Work to be completed - Lay out every line of the items below as a Markdown table with the columns "Row" and "Content". Number the rows in order and omit blank lines.

Information supplied -
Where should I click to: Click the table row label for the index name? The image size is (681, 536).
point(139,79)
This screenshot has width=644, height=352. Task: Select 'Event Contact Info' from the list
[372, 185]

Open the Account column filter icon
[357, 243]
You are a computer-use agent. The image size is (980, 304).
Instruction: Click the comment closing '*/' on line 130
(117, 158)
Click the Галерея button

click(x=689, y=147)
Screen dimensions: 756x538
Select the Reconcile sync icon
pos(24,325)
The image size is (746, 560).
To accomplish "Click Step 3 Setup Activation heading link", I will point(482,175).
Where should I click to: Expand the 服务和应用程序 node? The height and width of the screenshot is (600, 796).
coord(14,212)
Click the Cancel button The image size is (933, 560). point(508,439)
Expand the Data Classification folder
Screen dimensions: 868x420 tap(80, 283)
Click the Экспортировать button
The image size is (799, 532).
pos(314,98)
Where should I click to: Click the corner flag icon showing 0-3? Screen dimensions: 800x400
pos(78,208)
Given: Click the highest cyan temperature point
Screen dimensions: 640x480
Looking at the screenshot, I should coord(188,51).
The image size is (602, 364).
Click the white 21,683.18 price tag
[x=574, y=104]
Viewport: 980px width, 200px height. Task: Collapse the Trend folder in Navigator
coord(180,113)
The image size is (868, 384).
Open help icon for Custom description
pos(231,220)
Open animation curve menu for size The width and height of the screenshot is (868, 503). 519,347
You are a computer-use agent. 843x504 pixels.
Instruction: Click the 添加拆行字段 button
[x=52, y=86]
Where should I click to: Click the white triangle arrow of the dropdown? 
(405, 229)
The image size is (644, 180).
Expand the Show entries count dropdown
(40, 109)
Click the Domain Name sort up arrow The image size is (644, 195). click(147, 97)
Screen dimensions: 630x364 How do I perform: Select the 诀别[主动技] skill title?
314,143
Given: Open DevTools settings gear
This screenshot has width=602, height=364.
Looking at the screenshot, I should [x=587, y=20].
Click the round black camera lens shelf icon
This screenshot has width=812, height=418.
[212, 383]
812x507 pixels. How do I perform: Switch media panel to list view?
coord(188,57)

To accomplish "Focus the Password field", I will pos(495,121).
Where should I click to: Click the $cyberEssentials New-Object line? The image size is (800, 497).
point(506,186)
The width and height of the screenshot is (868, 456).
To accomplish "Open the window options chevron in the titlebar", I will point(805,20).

Reply to the task -
| Row | Content |
|---|---|
| 1 | Where should I click to: Click the table row label for the index name? The image size is (681, 536). |
| 2 | point(139,79) |
| 3 | This screenshot has width=644, height=352. Task: Select 'Event Contact Info' from the list |
| 4 | [372, 185] |
| 5 | Open the Account column filter icon |
| 6 | [357, 243] |
| 7 | You are a computer-use agent. The image size is (980, 304). |
| 8 | Instruction: Click the comment closing '*/' on line 130 |
| 9 | (117, 158) |
| 10 | Click the Галерея button |
| 11 | click(x=689, y=147) |
| 12 | Screen dimensions: 756x538 |
| 13 | Select the Reconcile sync icon |
| 14 | pos(24,325) |
| 15 | The image size is (746, 560). |
| 16 | To accomplish "Click Step 3 Setup Activation heading link", I will point(482,175). |
| 17 | Where should I click to: Expand the 服务和应用程序 node? The height and width of the screenshot is (600, 796). |
| 18 | coord(14,212) |
| 19 | Click the Cancel button The image size is (933, 560). point(508,439) |
| 20 | Expand the Data Classification folder |
| 21 | Screen dimensions: 868x420 tap(80, 283) |
| 22 | Click the Экспортировать button |
| 23 | The image size is (799, 532). |
| 24 | pos(314,98) |
| 25 | Where should I click to: Click the corner flag icon showing 0-3? Screen dimensions: 800x400 |
| 26 | pos(78,208) |
| 27 | Given: Click the highest cyan temperature point |
| 28 | Screen dimensions: 640x480 |
| 29 | Looking at the screenshot, I should coord(188,51). |
| 30 | The image size is (602, 364). |
| 31 | Click the white 21,683.18 price tag |
| 32 | [x=574, y=104] |
| 33 | Viewport: 980px width, 200px height. Task: Collapse the Trend folder in Navigator |
| 34 | coord(180,113) |
| 35 | The image size is (868, 384). |
| 36 | Open help icon for Custom description |
| 37 | pos(231,220) |
| 38 | Open animation curve menu for size The width and height of the screenshot is (868, 503). 519,347 |
| 39 | You are a computer-use agent. 843x504 pixels. |
| 40 | Instruction: Click the 添加拆行字段 button |
| 41 | [x=52, y=86] |
| 42 | Where should I click to: Click the white triangle arrow of the dropdown?  |
| 43 | (405, 229) |
| 44 | The image size is (644, 180). |
| 45 | Expand the Show entries count dropdown |
| 46 | (40, 109) |
| 47 | Click the Domain Name sort up arrow The image size is (644, 195). click(147, 97) |
| 48 | Screen dimensions: 630x364 How do I perform: Select the 诀别[主动技] skill title? |
| 49 | 314,143 |
| 50 | Given: Open DevTools settings gear |
| 51 | This screenshot has width=602, height=364. |
| 52 | Looking at the screenshot, I should [x=587, y=20]. |
| 53 | Click the round black camera lens shelf icon |
| 54 | This screenshot has width=812, height=418. |
| 55 | [212, 383] |
| 56 | 812x507 pixels. How do I perform: Switch media panel to list view? |
| 57 | coord(188,57) |
| 58 | To accomplish "Focus the Password field", I will pos(495,121). |
| 59 | Where should I click to: Click the $cyberEssentials New-Object line? The image size is (800, 497). |
| 60 | point(506,186) |
| 61 | The width and height of the screenshot is (868, 456). |
| 62 | To accomplish "Open the window options chevron in the titlebar", I will point(805,20). |